§ **Entries**
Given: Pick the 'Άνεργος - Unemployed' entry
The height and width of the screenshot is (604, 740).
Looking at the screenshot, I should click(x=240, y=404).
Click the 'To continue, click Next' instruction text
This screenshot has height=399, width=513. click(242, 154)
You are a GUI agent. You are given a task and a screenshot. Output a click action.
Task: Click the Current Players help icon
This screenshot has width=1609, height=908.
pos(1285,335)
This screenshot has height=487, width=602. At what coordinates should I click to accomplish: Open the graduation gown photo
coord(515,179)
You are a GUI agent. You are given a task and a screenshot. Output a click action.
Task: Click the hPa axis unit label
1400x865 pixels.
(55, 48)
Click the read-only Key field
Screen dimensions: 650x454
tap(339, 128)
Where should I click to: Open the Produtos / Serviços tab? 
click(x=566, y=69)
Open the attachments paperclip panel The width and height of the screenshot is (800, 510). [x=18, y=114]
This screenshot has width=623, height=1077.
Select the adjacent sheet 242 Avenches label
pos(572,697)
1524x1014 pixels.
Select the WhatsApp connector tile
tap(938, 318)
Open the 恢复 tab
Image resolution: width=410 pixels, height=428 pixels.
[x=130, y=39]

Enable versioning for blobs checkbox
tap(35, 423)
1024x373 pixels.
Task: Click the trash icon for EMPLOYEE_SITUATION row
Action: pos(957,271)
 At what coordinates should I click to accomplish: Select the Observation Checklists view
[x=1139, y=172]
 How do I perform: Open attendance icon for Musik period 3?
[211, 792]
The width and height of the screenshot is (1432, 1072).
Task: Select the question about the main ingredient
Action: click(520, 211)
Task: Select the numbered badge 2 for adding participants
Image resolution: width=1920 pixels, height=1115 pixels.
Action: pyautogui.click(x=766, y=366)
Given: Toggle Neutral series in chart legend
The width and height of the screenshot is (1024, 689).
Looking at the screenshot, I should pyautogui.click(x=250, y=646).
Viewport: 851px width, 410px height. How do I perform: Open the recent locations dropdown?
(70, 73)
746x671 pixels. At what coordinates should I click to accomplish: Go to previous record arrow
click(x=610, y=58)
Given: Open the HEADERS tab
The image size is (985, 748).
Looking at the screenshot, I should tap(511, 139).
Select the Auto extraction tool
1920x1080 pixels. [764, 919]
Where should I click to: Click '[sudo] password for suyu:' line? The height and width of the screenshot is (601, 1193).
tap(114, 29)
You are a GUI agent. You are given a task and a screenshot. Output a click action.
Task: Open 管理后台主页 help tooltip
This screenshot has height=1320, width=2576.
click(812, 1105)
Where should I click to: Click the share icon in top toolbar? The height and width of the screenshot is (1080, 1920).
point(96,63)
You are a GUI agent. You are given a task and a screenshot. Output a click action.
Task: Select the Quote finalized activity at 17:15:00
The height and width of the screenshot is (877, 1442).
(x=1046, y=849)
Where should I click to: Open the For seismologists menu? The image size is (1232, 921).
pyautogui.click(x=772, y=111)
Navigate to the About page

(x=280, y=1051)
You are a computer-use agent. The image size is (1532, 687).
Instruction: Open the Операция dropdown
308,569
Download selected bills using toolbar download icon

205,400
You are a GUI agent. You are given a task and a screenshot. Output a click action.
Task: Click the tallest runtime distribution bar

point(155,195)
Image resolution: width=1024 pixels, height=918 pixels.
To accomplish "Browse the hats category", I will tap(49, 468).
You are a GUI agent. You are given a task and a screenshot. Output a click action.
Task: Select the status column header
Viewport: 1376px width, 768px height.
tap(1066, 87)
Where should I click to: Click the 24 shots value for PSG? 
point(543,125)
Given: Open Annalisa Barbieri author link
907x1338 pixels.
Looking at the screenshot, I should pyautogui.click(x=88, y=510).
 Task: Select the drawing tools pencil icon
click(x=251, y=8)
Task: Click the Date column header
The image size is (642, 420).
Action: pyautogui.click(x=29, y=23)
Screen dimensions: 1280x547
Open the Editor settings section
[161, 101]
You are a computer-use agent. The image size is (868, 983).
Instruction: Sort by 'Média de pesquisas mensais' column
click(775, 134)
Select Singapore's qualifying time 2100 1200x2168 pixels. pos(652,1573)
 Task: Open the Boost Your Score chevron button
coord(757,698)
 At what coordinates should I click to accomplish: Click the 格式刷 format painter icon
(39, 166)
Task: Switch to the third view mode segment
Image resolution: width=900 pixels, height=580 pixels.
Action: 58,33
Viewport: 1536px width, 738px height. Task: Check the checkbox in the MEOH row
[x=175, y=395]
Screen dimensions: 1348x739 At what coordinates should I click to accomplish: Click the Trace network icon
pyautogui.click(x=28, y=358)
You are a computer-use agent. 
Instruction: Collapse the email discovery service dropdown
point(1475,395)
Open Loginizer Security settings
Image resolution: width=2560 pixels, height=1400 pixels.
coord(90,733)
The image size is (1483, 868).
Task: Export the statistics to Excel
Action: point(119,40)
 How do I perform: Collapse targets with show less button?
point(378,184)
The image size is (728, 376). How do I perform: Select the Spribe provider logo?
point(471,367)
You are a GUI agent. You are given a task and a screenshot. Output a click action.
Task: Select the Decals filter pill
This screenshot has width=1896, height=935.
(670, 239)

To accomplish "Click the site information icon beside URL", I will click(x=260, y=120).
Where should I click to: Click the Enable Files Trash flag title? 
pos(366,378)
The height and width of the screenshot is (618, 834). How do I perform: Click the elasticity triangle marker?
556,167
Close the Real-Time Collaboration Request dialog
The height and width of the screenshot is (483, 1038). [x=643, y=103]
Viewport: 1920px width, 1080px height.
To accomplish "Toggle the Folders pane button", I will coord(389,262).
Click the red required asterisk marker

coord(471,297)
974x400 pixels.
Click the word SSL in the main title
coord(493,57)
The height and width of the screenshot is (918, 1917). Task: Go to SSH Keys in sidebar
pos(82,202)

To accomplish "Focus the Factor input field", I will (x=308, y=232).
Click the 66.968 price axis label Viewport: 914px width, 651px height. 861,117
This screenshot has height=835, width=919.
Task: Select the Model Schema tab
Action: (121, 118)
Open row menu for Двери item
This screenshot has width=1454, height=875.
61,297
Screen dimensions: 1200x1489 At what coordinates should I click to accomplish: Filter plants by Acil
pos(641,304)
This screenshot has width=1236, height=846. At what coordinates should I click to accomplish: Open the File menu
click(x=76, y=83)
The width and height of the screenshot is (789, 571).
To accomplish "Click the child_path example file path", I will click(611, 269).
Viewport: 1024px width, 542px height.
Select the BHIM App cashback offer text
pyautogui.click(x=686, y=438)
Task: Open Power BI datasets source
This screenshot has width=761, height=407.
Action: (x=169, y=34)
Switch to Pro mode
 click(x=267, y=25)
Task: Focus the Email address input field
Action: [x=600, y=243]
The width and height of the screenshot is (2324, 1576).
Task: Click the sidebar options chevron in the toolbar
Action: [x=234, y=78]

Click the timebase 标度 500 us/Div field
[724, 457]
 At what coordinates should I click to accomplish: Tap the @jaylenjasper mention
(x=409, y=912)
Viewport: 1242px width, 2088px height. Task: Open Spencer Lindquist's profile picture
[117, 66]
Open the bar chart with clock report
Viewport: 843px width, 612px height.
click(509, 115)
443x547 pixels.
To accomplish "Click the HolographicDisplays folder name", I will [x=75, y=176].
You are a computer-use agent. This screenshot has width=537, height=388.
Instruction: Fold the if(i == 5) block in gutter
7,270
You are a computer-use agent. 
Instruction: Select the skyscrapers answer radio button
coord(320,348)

§ **Directions**
Switch "GUI agent" to "screen agent" in the records from their start through the line that contains "should pyautogui.click(x=250, y=646).", and give those lines again with nothing else changed.

§ **Finished task**
Given: Pick the 'Άνεργος - Unemployed' entry
The height and width of the screenshot is (604, 740).
Looking at the screenshot, I should click(x=240, y=404).
Click the 'To continue, click Next' instruction text
This screenshot has height=399, width=513. click(242, 154)
You are a screen agent. You are given a task and a screenshot. Output a click action.
Task: Click the Current Players help icon
This screenshot has width=1609, height=908.
pos(1285,335)
This screenshot has height=487, width=602. At what coordinates should I click to accomplish: Open the graduation gown photo
coord(515,179)
You are a screen agent. You are given a task and a screenshot. Output a click action.
Task: Click the hPa axis unit label
1400x865 pixels.
(55, 48)
Click the read-only Key field
Screen dimensions: 650x454
tap(339, 128)
Where should I click to: Open the Produtos / Serviços tab? 
click(x=566, y=69)
Open the attachments paperclip panel The width and height of the screenshot is (800, 510). [x=18, y=114]
This screenshot has width=623, height=1077.
Select the adjacent sheet 242 Avenches label
pos(572,697)
1524x1014 pixels.
Select the WhatsApp connector tile
tap(938, 318)
Open the 恢复 tab
Image resolution: width=410 pixels, height=428 pixels.
[x=130, y=39]

Enable versioning for blobs checkbox
tap(35, 423)
1024x373 pixels.
Task: Click the trash icon for EMPLOYEE_SITUATION row
Action: pos(957,271)
 At what coordinates should I click to accomplish: Select the Observation Checklists view
[x=1139, y=172]
 How do I perform: Open attendance icon for Musik period 3?
[211, 792]
The width and height of the screenshot is (1432, 1072).
Task: Select the question about the main ingredient
Action: click(520, 211)
Task: Select the numbered badge 2 for adding participants
Image resolution: width=1920 pixels, height=1115 pixels.
Action: pyautogui.click(x=766, y=366)
Given: Toggle Neutral series in chart legend
The width and height of the screenshot is (1024, 689).
Looking at the screenshot, I should pyautogui.click(x=250, y=646).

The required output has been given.